Treatment of Advanced Prostatic Carcinoma with Estracyt: A Preliminary Report

Abstract

Sixty-five patients with advanced prostatic carcinoma that had not responded to conventional therapy were treated with Estracyt (N-mustard derivate of estradiol). Twelve other patients with poorly to moderately differentiated carcinoma were treated with this product from the very beginning. Estracyt was given intravenously in a dose of 300 mg a day for about 3 weeks, preferentially after establishment of an arterio-venous shunt in the lower arm, and later in a dose of 300 mg twice a week for 1–2 months. If the patient responded to treatment the drug was afterwards withdrawn for a varying period depending on the further course of the patient's condition. If no response was obtained within 3 week's treatment, other palliative therapy was given.
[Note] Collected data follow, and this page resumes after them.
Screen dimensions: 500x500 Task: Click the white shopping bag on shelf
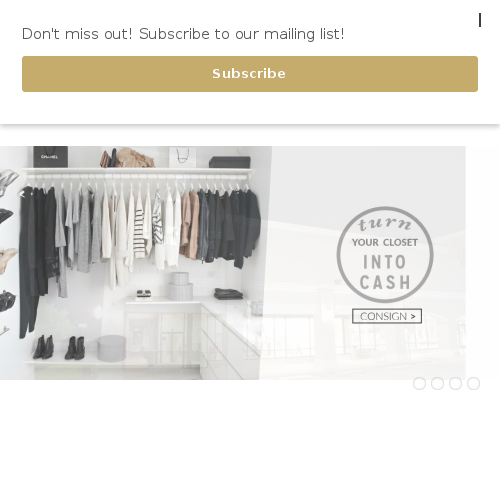coord(182,157)
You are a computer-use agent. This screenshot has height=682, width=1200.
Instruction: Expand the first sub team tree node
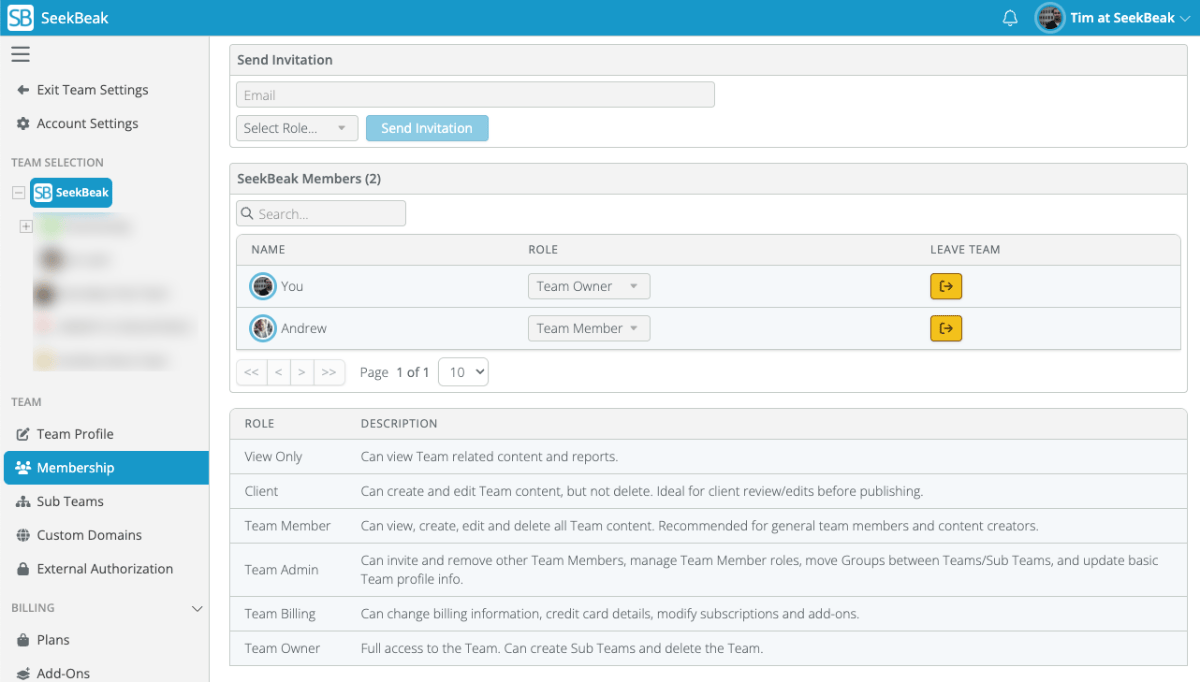point(26,227)
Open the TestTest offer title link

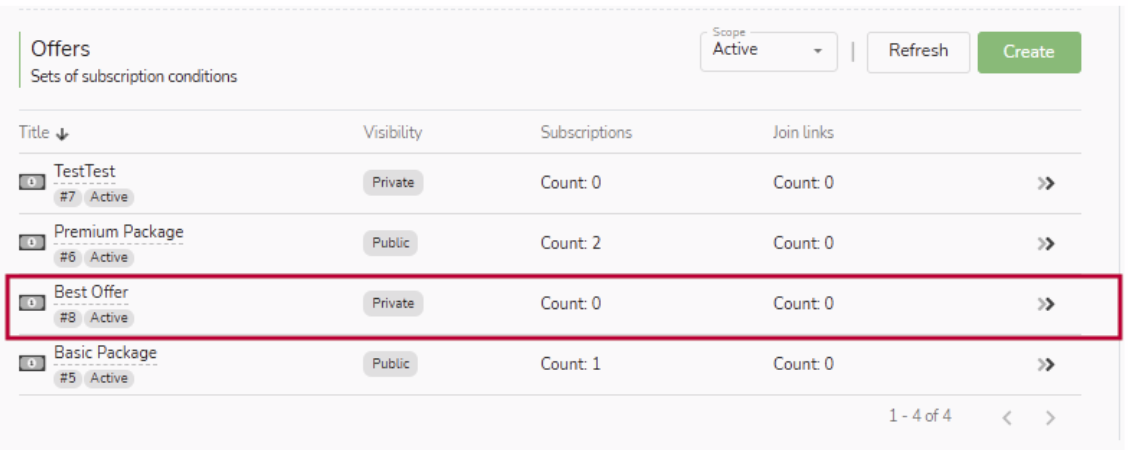point(85,172)
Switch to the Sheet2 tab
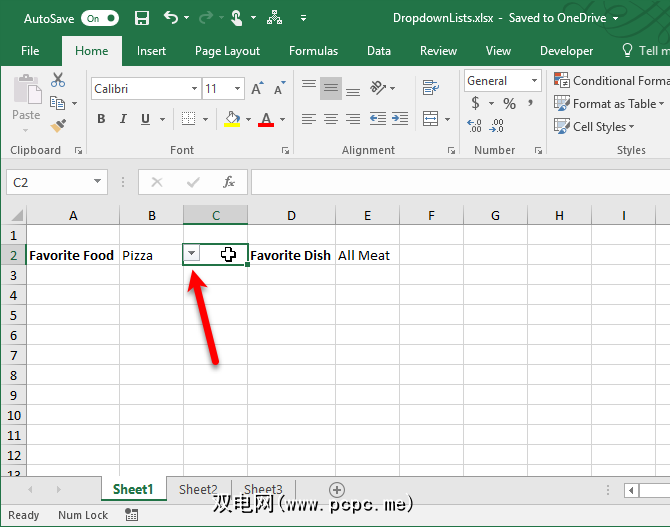This screenshot has height=527, width=670. coord(198,490)
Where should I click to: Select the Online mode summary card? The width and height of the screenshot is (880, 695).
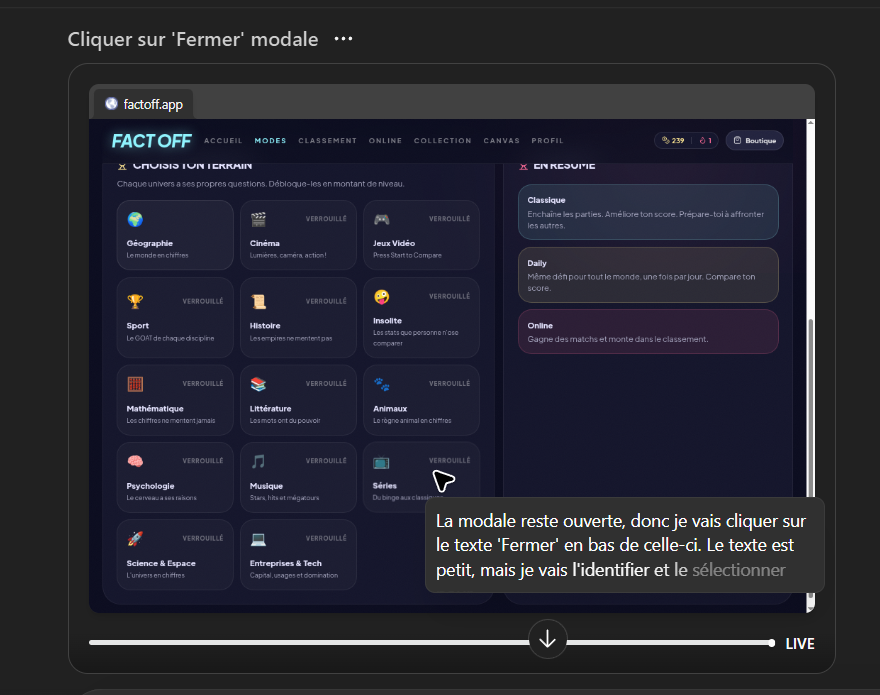(647, 332)
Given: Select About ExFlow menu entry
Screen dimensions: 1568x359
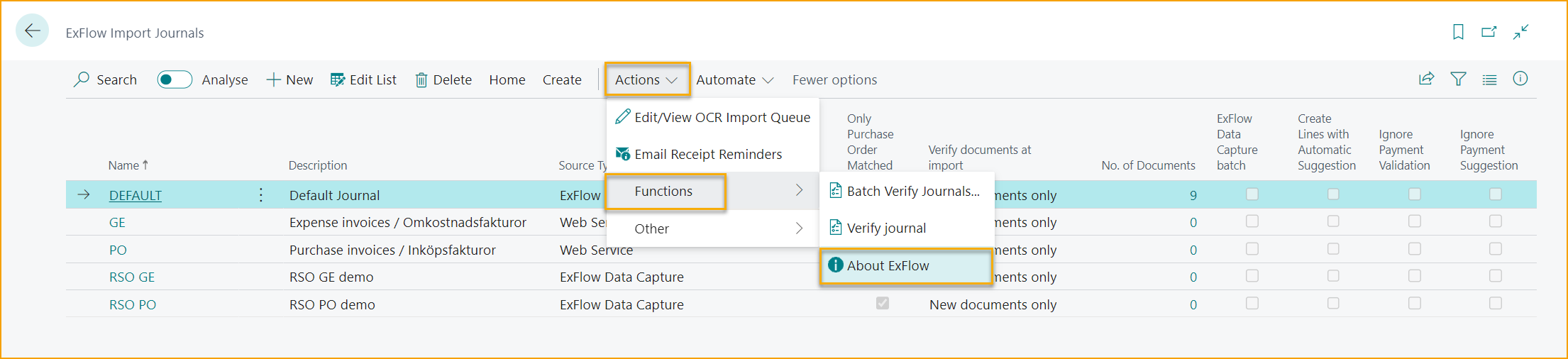Looking at the screenshot, I should 888,266.
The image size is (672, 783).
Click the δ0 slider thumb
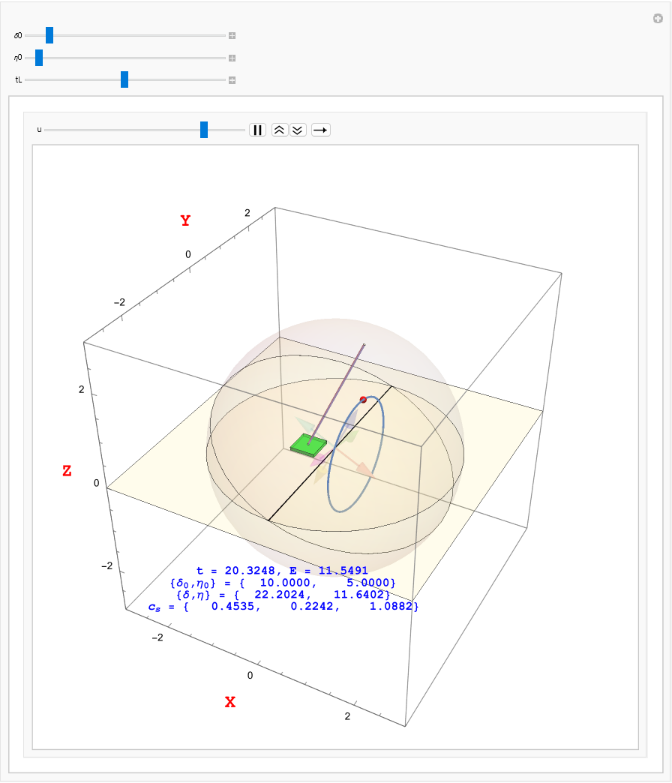(49, 36)

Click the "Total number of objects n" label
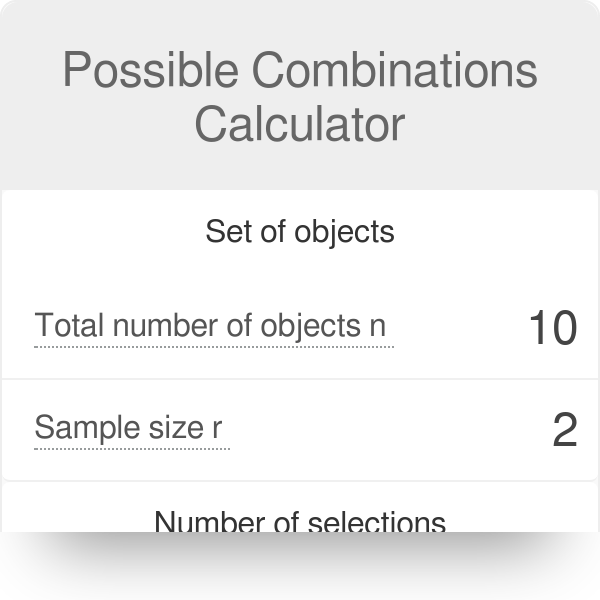pyautogui.click(x=210, y=326)
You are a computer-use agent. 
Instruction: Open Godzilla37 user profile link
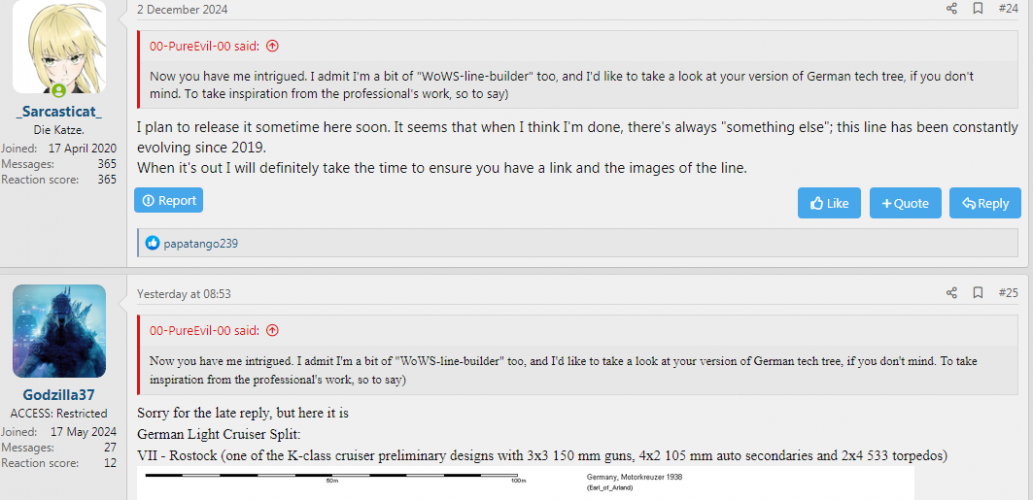click(59, 395)
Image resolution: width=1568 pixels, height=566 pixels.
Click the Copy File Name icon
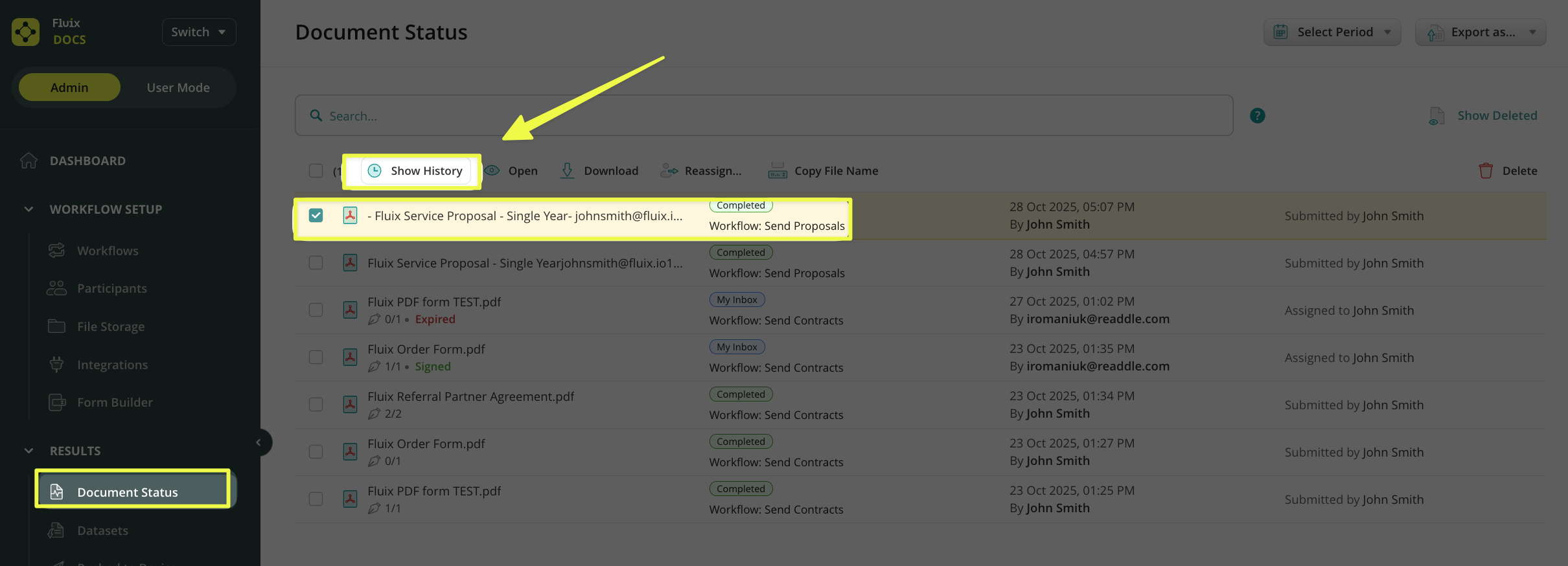(x=777, y=171)
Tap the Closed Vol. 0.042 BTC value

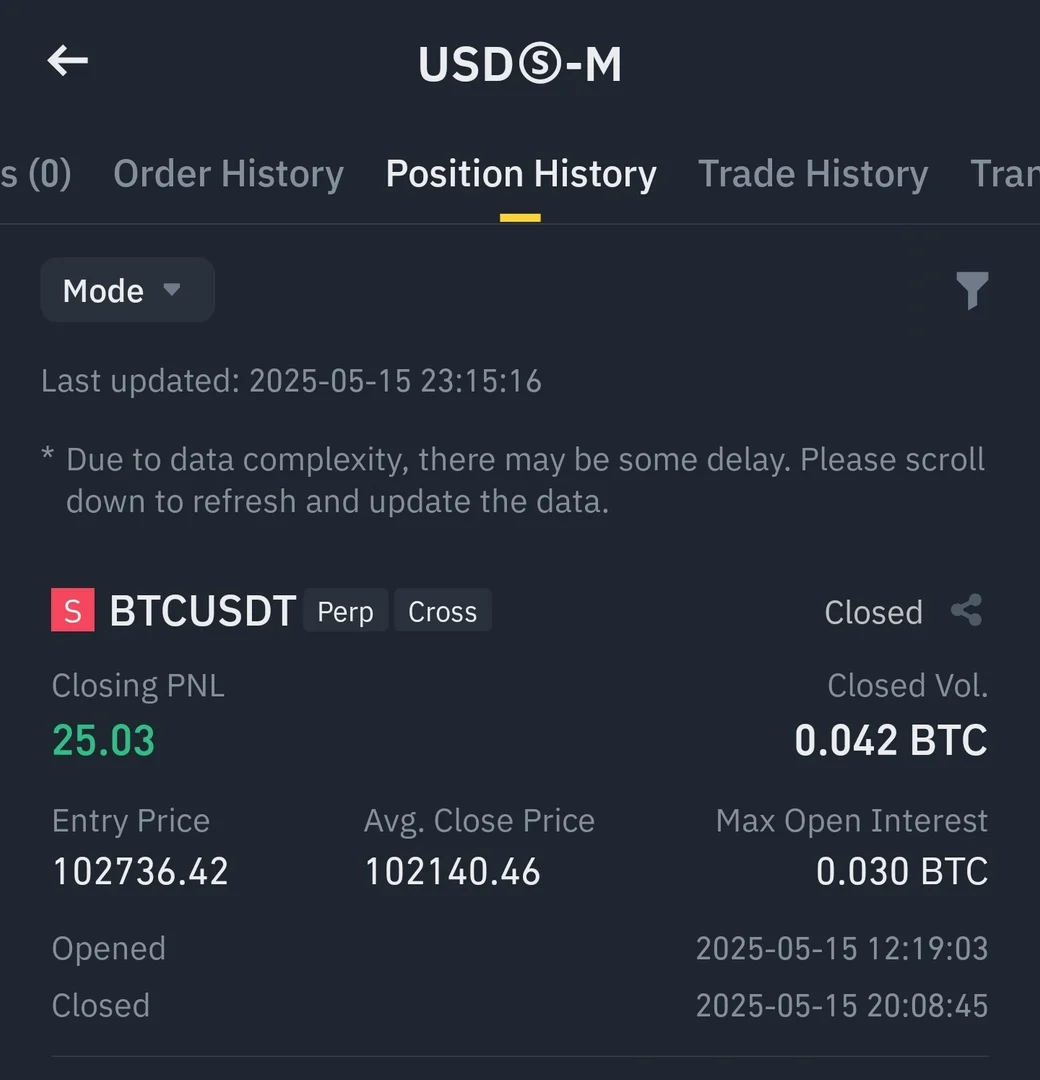[890, 741]
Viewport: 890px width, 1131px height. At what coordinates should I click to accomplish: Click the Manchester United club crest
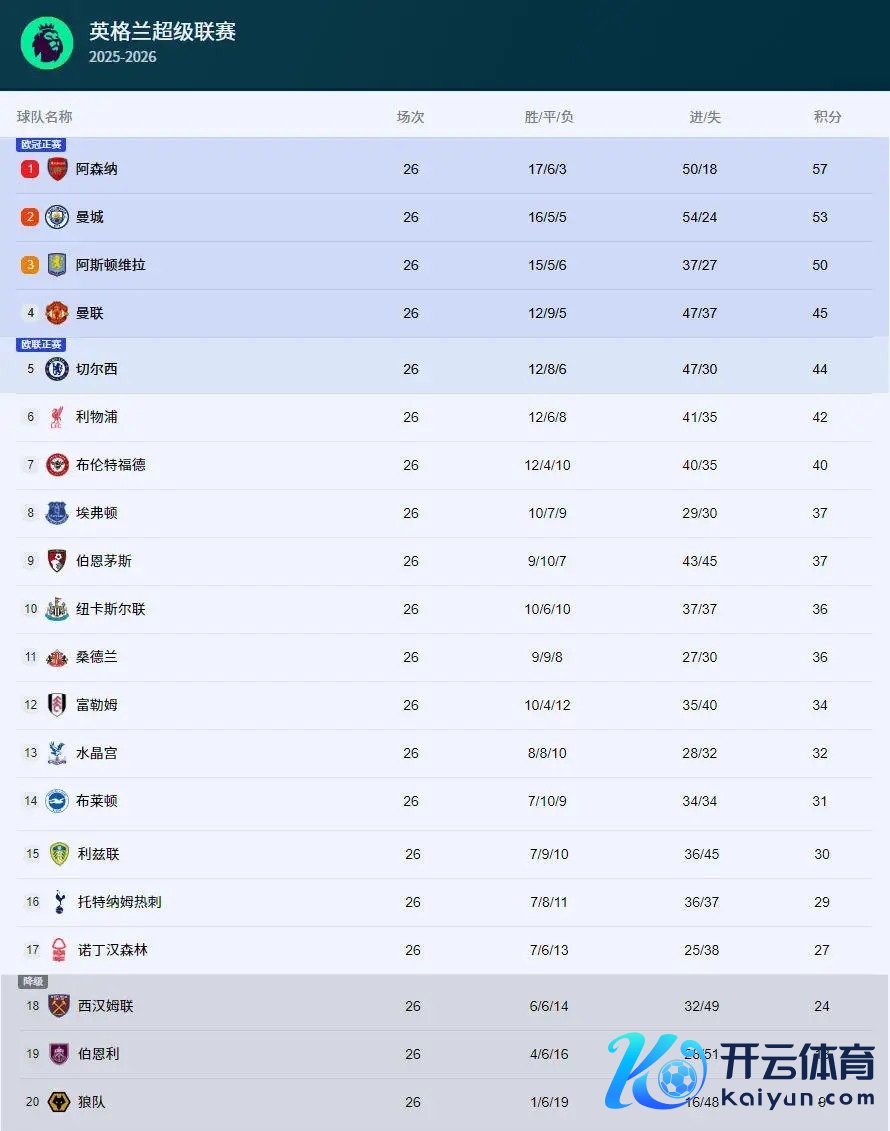(x=57, y=313)

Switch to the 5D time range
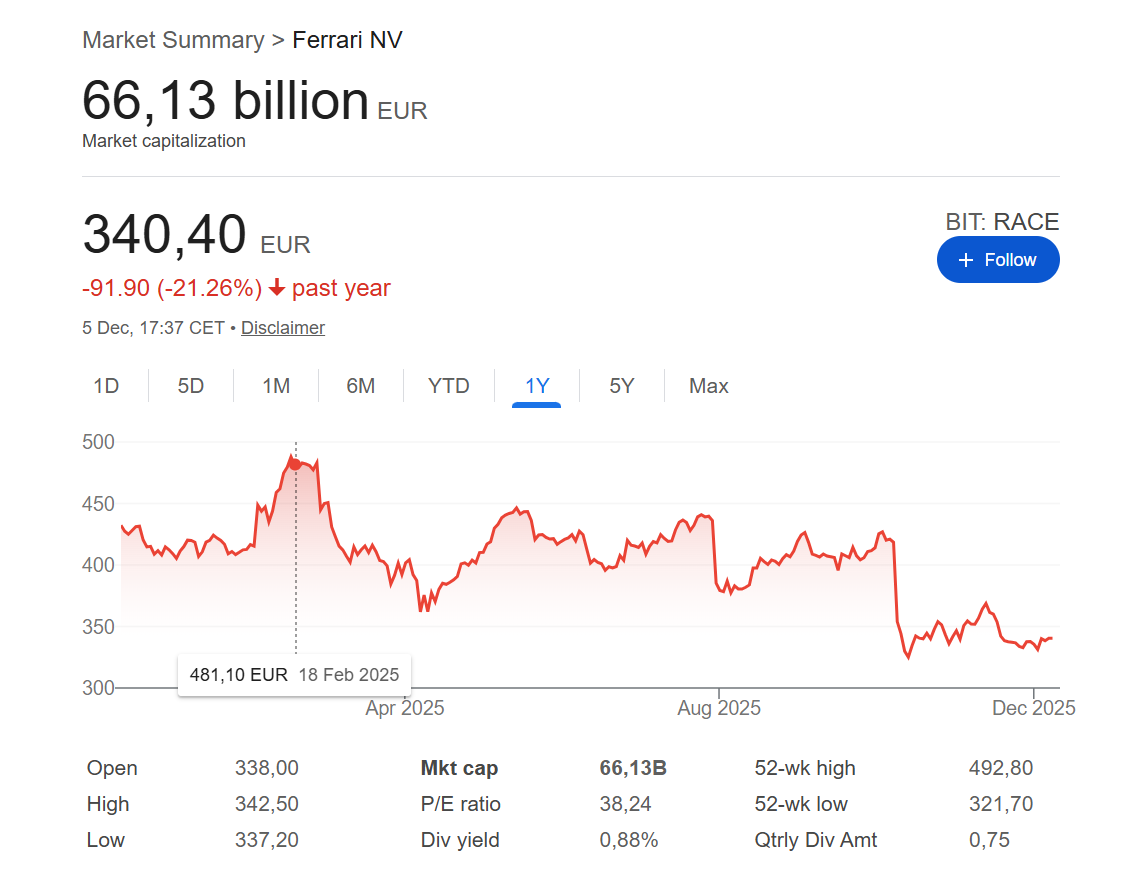(x=191, y=386)
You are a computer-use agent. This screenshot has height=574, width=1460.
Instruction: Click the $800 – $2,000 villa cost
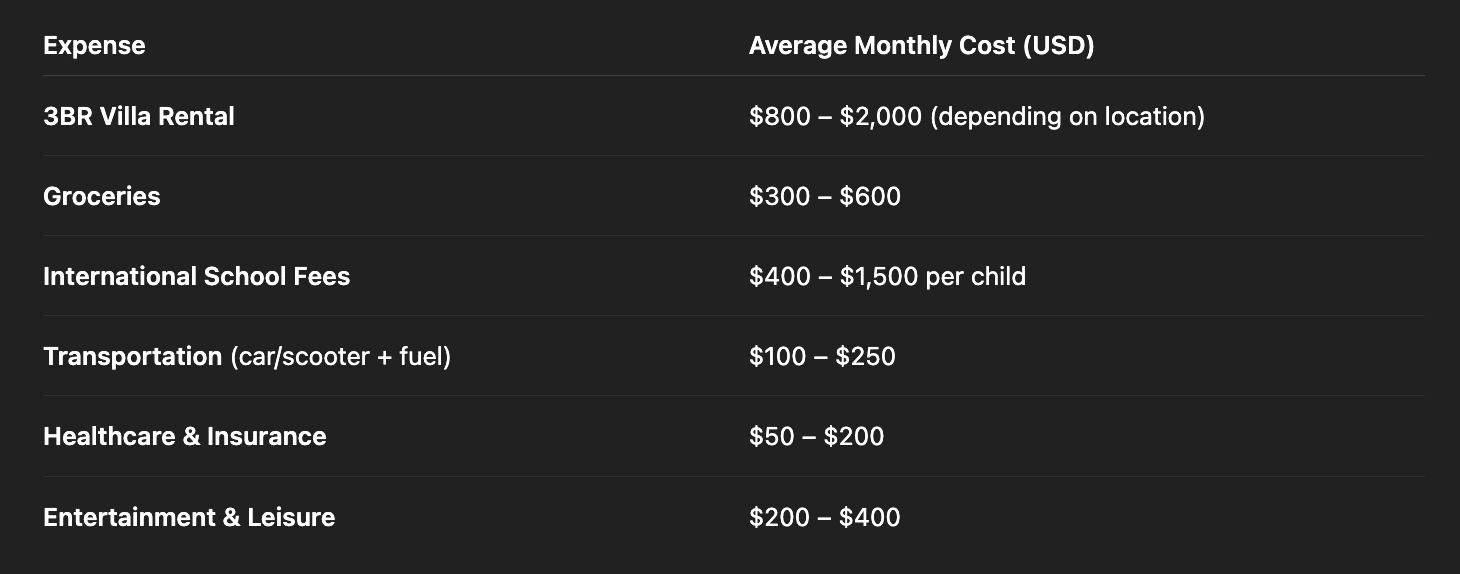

About half of the patients treated experienced good palliation for up to 3 years, especially relief of the pain. The patients with low to moderately differentiated carcinoma not previously treated with estrogen responded very favourably to the treatment. Though the preparation has only minor side-effects it should not replace conventional treatment of prostatic carcinoma, but be reserved for advanced cases that have failed, or ceased, to respond to conventional therapy. Poorly differentiated carcinomas appeared to respond to primary treatment with this preparation. Objective changes in the form of decreasing acid phosphatases, regression of metastases and change in the histological picture of the lesion were observed during treatment. The mode of action of the preparation is still obscure.